§ **AVAILABLE RECORDS**:

══════════════════════════════

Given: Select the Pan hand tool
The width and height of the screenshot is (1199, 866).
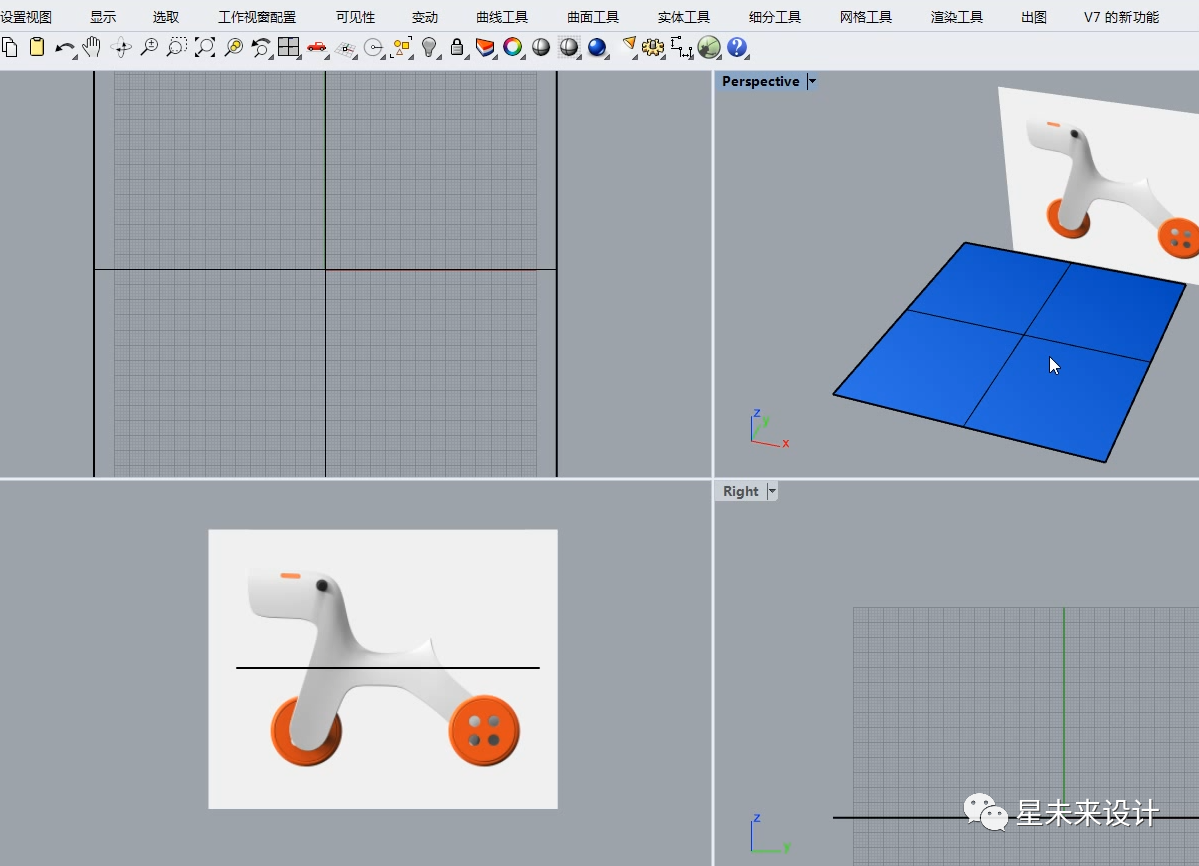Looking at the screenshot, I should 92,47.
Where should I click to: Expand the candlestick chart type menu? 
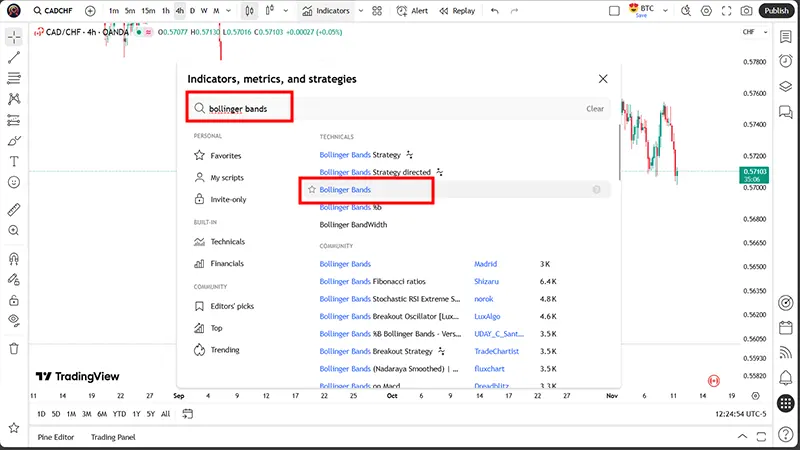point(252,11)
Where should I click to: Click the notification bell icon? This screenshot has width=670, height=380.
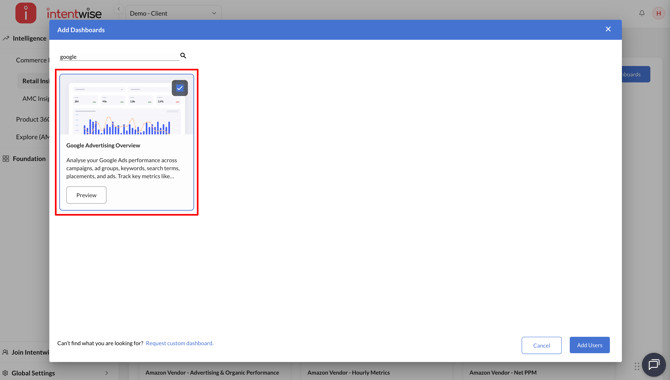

══════════════════════════════

§ **EXERCISE DETAILS**: Only the lines starting at the one that holds "Where should I click to: Expand" and ending at the last line of the data belong in your answer. Please set them down exactly and omit the pictures.

§ **RESPONSE BOX**:
Where should I click to: Expand the candlestick chart type menu? 
point(252,11)
Where should I click to: Click the notification bell icon? This screenshot has width=670, height=380.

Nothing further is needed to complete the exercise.